02.07.09 Le Potentiel : Cinq questions à Alphonse C. Quenum

1. Quelle lecture faites-vous de la crise financière qui secoue le monde ?

La dimension financière et monétaire de la crise est la plus visible
et c’est d’elle que tout le monde parle, alors qu’il y a aussi,
sous-jacente, une crise que j’appelle prométhéenne, c’est-à-dire : tout
ce que l’on peut faire, on croit devoir le faire. Telle est, pour une
bonne part, la démarche dans laquelle l’Occident donne l’impression
d’exceller. On nous a fait croire que la technologie avancée, non
contrôlée était une dynamique incoercible qui libèrerait le champ à la
pensée. Or, que voyons-nous ? C’est la technologie qui consume l’homme
et le met lui-même, je dirais, en position d’écrasement par la création
de sa propre intelligence. L’Occident a poussé trop loin la logique du
productivisme au point d’oublier celui qui doit être au centre de tout
cela, c’est-à-dire, l’homme. Or, c’est justement l’homme qui doit être
au centre de tout ce qui s’organise. Il est et doit rester au
commencement comme acteur. Il doit être la finalité aussi comme le
sujet en vue duquel toutes les prouesses technologiques s’accomplissent
Pendant la guerre froide, des Africains ont tenté d’insuffler quelque
chose de nouveau. Mais les modèles dominants nous ont laissé croire par
exemple qu’il n’y a pas de 3ème voie et nous n’avons pas pu faire
grand-chose contre notre servilité et notre tendance à seulement
consommer. La plupart de nos cadres militants marxistes ou libéraux
répétaient à l’envie cette chanson alors que précisément non seulement
il y a une 3ème voie, mais il y a plusieurs autres voies qu’il faut
chercher.

2. Comment allons-nous nous en sortir? Comment remettre
l’homme au coeur de toute cette technologie avancée, au coeur de tout
ce productivisme?

Nous devons en être d’autant plus préoccupés que nous ne sommes pas
des consommateurs effrénés. Même si nous y sommes poussés, nous sommes
à la périphérie. Nous devons souhaiter et travailler à l’avènement de
modèles qui soient à la mesure réellement de l’homme et qui ne
l’écrasent pas.

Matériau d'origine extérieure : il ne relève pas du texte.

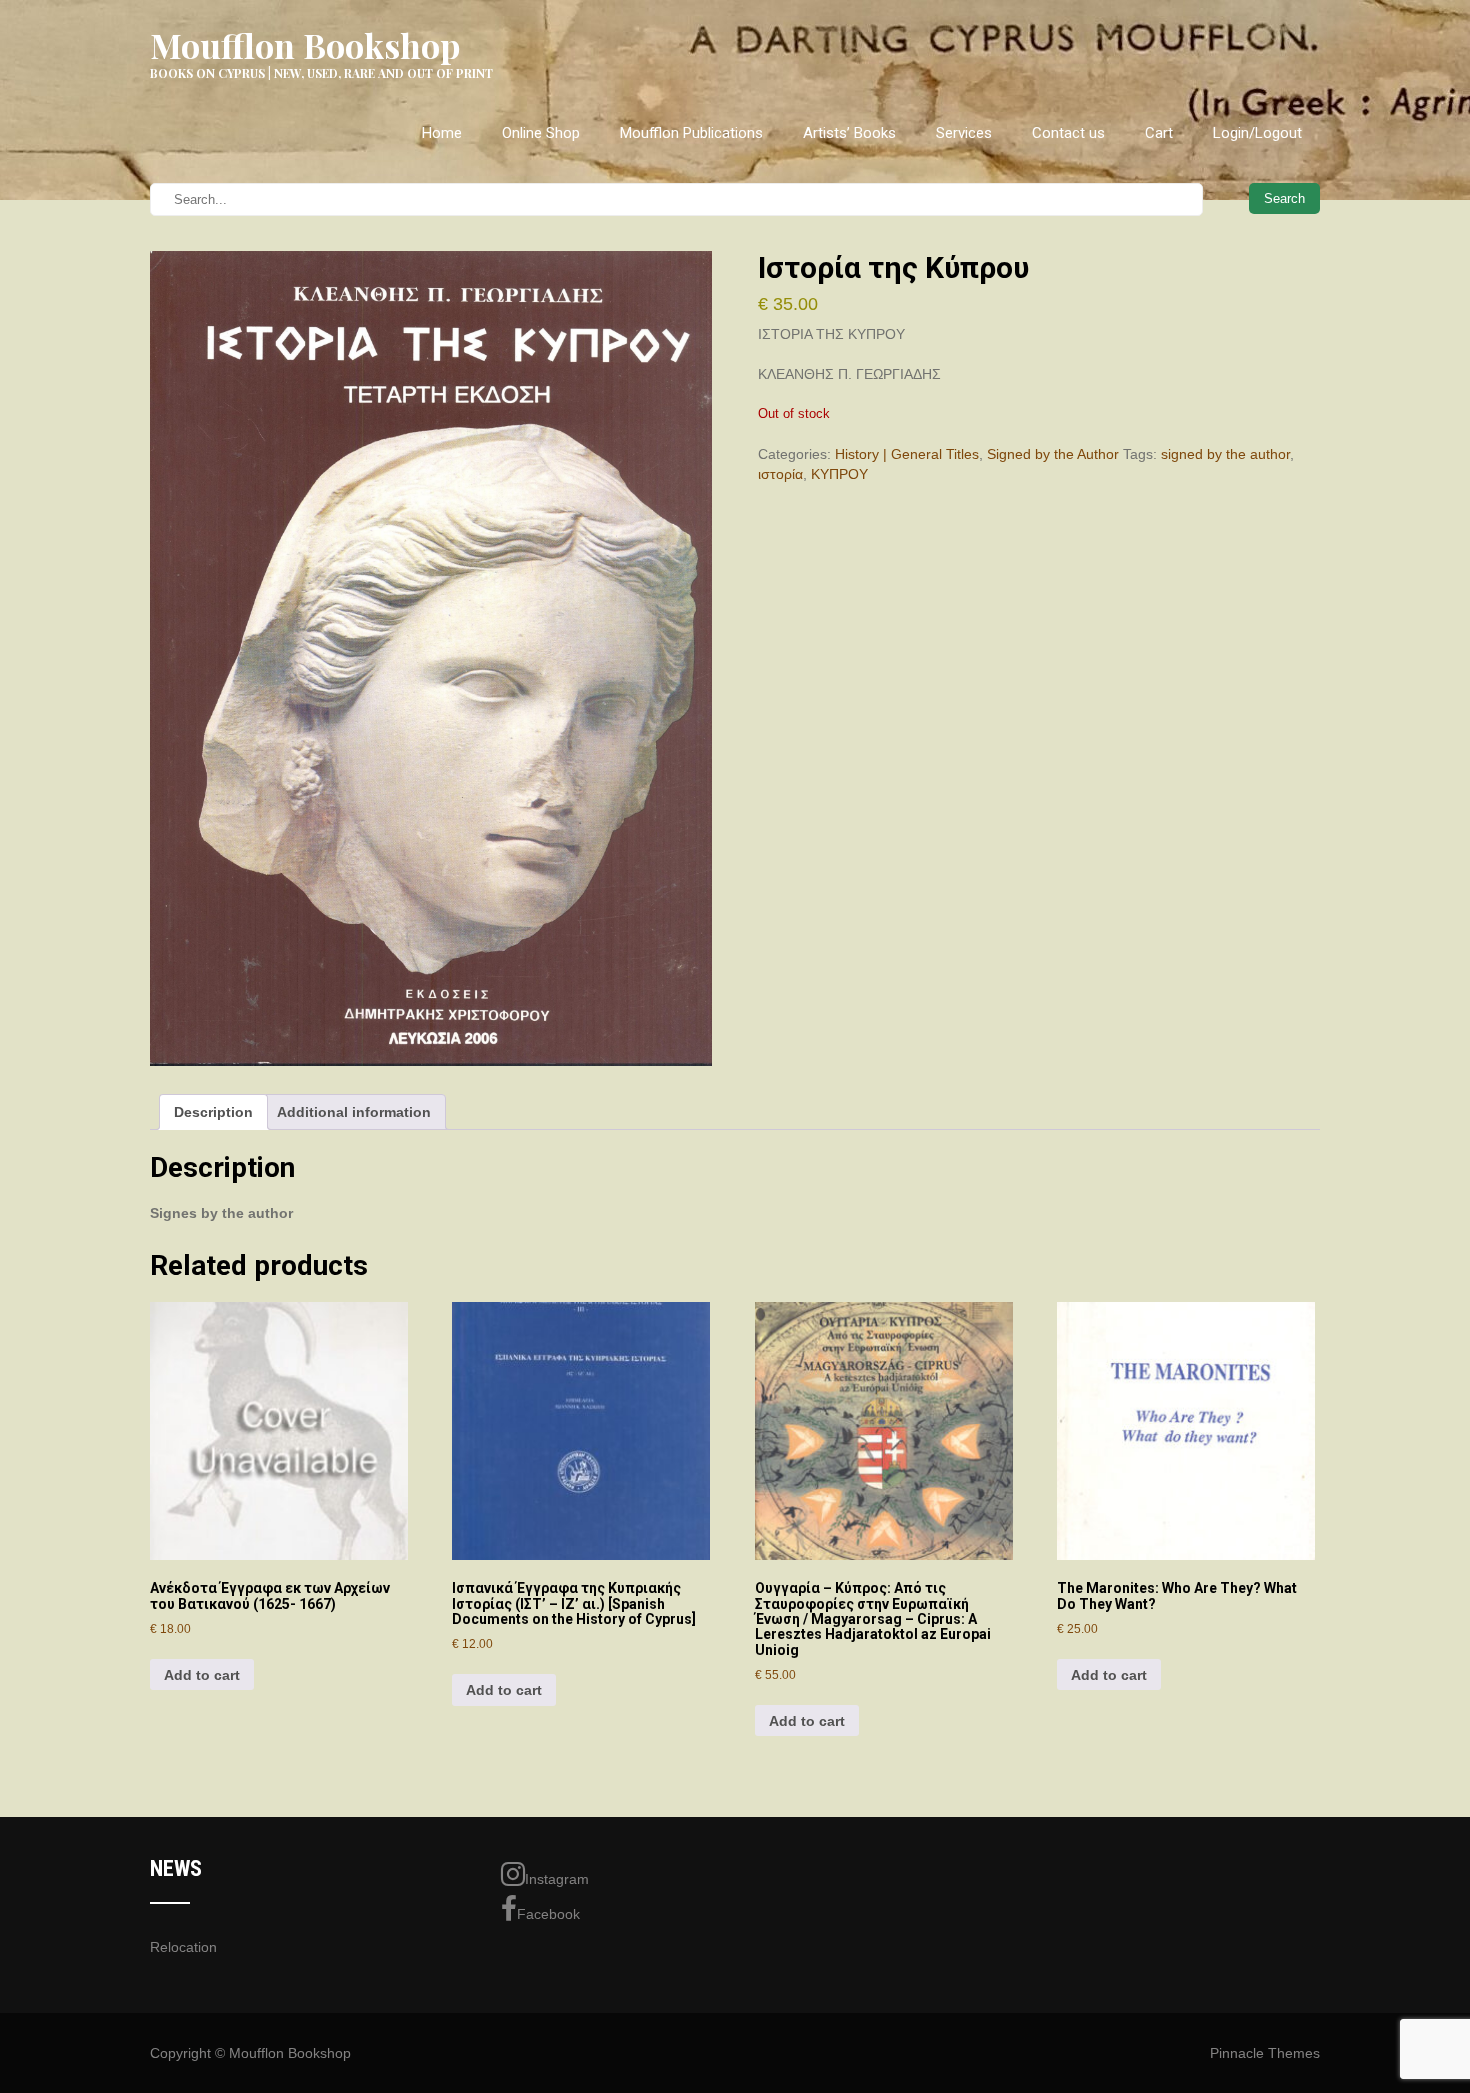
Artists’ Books (849, 133)
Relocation (183, 1947)
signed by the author (1225, 454)
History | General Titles (907, 454)
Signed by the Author (1053, 454)
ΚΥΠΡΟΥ (839, 474)
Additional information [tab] (354, 1112)
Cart (1159, 133)
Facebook (548, 1914)
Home (442, 133)
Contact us (1068, 133)
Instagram (557, 1879)
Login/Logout (1257, 133)
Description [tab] (213, 1112)
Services (964, 133)
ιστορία (780, 474)
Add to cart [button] (202, 1675)
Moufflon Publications (691, 133)
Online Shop (541, 133)
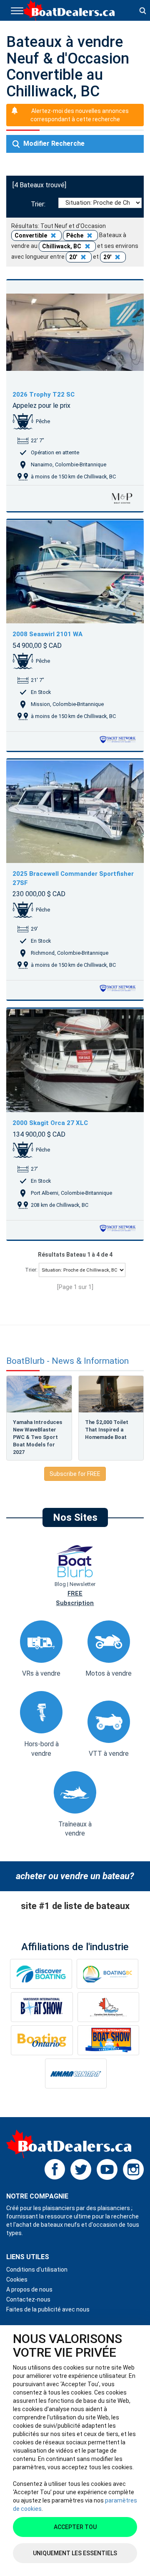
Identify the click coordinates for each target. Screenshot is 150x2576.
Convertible (31, 235)
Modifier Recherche (53, 143)
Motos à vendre (108, 1673)
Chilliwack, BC (62, 246)
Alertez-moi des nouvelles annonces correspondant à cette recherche (79, 115)
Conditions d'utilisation (37, 2269)
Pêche (75, 235)
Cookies (17, 2279)
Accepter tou (75, 2527)
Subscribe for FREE (75, 1474)
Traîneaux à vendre (75, 1829)
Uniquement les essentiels (75, 2553)
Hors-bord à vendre (41, 1748)
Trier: (40, 204)
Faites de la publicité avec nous (48, 2309)
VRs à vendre (41, 1673)
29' (107, 257)
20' (73, 257)
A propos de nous (29, 2289)
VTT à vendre (109, 1753)
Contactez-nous (28, 2299)
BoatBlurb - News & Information (67, 1361)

Aujourd’hui, la faiblesse même de l’Occident
productiviste, c’est qu’on a l’impression qu’elle a une carence de
pensées. Il n’y a plus de penseurs englobants. On a mis de côté la
philosophie et on est devenu sous un certain angle des manuels. L’homme
n’est pas que manuel, l’homme est un pensant. Il faut que la pensée
conditionne le manuel, c’est-à-dire tout ce qui vient de la création,
de la technologie.

3. Qu’entendez-vous par penseurs englobants ?

Prenons l’exemple de la France que nous connaissons un peu moins
mal. La France de l’après guerre a produit des penseurs antagonistes.
Prenez Jean-Paul Sartre, c’est un perturbateur, on l’aime, on ne l’aime
pas, mais il remettait un certain nombre de choses en cause. On peut
citer Althusser et autres qui relisent le marxisme et essaient de
l’adapter, de le lire de façon plus critique et moins dogmatique.
Prenez un penseur englobant comme Raymond Aron qui est de la droite. Je
veux parler de tant de penseurs qui ont offert au champ politique des
matériaux de réflexions. Les divers partis de droite ou de gauche
cherchaient à travers les écrits de ces hommes de pensées ce qu’ils
peuvent proposer à des fins d’organisation de la société pour
construire le possible. Le politique a besoin de l’utopie des grands
penseurs pour se propulser dans l’avenir.

4. Comment articulez-vous le lien entre la crise morale et la crise financière ?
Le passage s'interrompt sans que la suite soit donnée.